表面酸素の機能性が酸化グラフェン膜を介した金属イオンの選択的輸送を制御する(Surface Oxygen Functionality Controls the Selective Transport of Metal Ions through Graphene Oxide Membranes)

2024-07-16

2024-07-15 パシフィック・ノースウェスト国立研究所(PNNL)

グラフェン酸化物（GO）膜は、サイズに基づいて混合溶液からイオンを分離する有望な手段とされています。最近の研究で、紫外線（UV）照射によりGO膜の酸素官能基が変化し、サイズではなく電荷に基づく分離メカニズムが生じることが発見されました。この変更により、カルシウムのような大きな二価カチオンがリチウムのような小さな一価カチオンよりも速く透過します。この技術は、クリーンエネルギー技術や国内供給チェーンの課題解決に向けて、効率的で選択的かつスケーラブルな分離方法の開発を促進します。
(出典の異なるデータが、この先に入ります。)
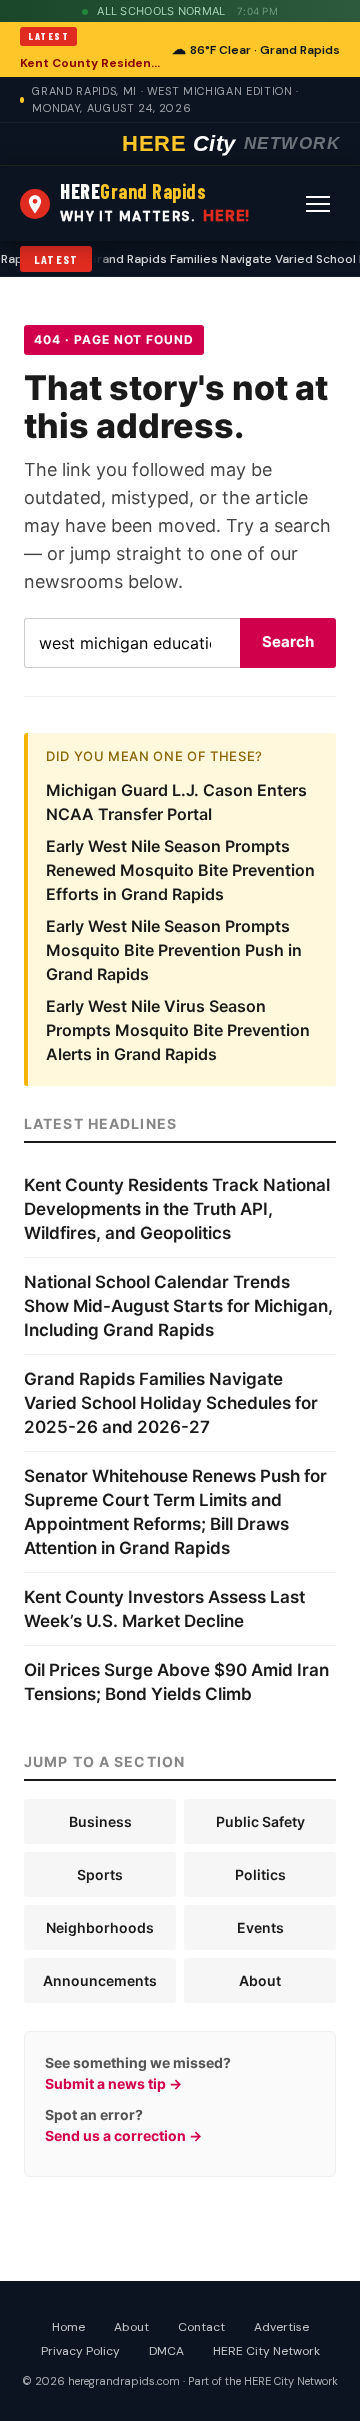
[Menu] (318, 204)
UV-rGO膜は従来のサイズ排除メカニズムとは異なり、より高い選択性を持ち、特定の金属カチオンと強く相互作用します。

＜関連情報＞

酸化グラフェン膜と紫外線照射した還元酸化グラフェン膜のイオン輸送挙動に違いが見られる Distinct ion transport behavior between graphene oxide and UV-irradiated reduced graphene oxide membranes

Yiming Yin, Shuai Tan, Difan Zhang, Richard C. Shiery, Manh-Thuong Nguyen, Vaithiyalingam Shutthanandan, Venkateshkumar Prabhakaran, Grant E. Johnson
Chemical Engineering Journal Available online: 18 May 2024
DOI:https://doi.org/10.1016/j.cej.2024.152304

Highlights

Faster divalent ion transport in ultraviolet-irradiated graphene oxide membranes.
Removal of specific oxygen functional groups improves selective ion transport.
A chromatography-like transport mechanism is proposed for irradiated membranes.

Abstract

Graphene oxide (GO) membranes are promising materials for achieving selective ion permeation in aqueous solutions. However, the swelling of GO laminates, caused by the affinity of water molecules for oxygen-containing groups (OCGs) on GO, significantly limits the practical prospects of GO membranes for selective ion transport and separation applications. Selectively removing OCGs from GO has been shown to decrease the interlayer distance between individual GO sheets, thereby improving the ability of laminate membranes to discriminate between different ions based on a size-exclusion mechanism. In this work, GO reduced through exposure to ultraviolet light (UV-rGO) is shown to display ion transport behavior that raises questions about size-exclusion as the dominant mechanism determining selective ion transport in GO membranes. Notably, smaller monovalent Li⁺ cations are found to permeate more slowly through UV-rGO membranes than larger divalent metal cations such as Ca²⁺ and Mg²⁺. This unexpected behavior results in a 3 – 4 fold improvement in the separation selectivity between these representative cations with UV-rGO compared to pristine GO membranes. Through a joint experimental and theoretical study, we identified the factors influencing selective ion transport through the nanochannels in UV-rGO membranes. We demonstrate that the selective removal of hydroxyl (–OH) groups from the basal planes of GO enhances the interactions of metal cations with functional groups located at the edges of GO, thereby resulting in a lower ratio of free Li⁺ in solution, rather than stationary Li⁺ adsorbed onto the surface GO, compared to Ca²⁺ cations. Based on these results, we propose a separation mechanism analogous to chromatography, which emphasizes the crucial role of different OCGs on GO surfaces in controlling selective ion transport through GO membranes.